**DATASET RECORDS**

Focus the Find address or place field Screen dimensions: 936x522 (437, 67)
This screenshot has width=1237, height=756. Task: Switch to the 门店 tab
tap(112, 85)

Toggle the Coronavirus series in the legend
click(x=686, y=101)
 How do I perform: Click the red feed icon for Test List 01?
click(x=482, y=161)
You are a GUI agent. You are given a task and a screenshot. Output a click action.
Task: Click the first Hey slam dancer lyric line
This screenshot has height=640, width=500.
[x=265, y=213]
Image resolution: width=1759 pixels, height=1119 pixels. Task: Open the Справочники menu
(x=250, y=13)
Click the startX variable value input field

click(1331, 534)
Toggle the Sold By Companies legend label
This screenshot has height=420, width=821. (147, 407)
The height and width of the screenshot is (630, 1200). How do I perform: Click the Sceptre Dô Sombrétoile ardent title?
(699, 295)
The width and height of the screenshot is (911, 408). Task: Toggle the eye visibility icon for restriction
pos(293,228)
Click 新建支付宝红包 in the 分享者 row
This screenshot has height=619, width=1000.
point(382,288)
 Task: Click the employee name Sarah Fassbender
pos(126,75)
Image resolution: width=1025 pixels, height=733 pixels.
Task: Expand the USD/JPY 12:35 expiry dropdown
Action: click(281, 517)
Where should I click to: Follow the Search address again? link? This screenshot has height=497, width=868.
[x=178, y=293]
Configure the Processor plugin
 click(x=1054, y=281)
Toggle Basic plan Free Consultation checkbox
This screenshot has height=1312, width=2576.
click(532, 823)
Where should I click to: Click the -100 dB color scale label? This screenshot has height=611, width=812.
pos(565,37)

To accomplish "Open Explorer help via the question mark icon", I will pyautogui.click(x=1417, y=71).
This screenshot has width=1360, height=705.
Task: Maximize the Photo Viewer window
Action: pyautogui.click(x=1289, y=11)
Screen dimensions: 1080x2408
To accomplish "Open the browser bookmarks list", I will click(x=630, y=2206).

**REQUIRED ACTION**
From the listing, reproduce every line where the word "dimensions" is present.

**SOLUTION TO THIS PROBLEM**
Focus the Find address or place field Screen dimensions: 936x522 (437, 67)
Screen dimensions: 1080x2408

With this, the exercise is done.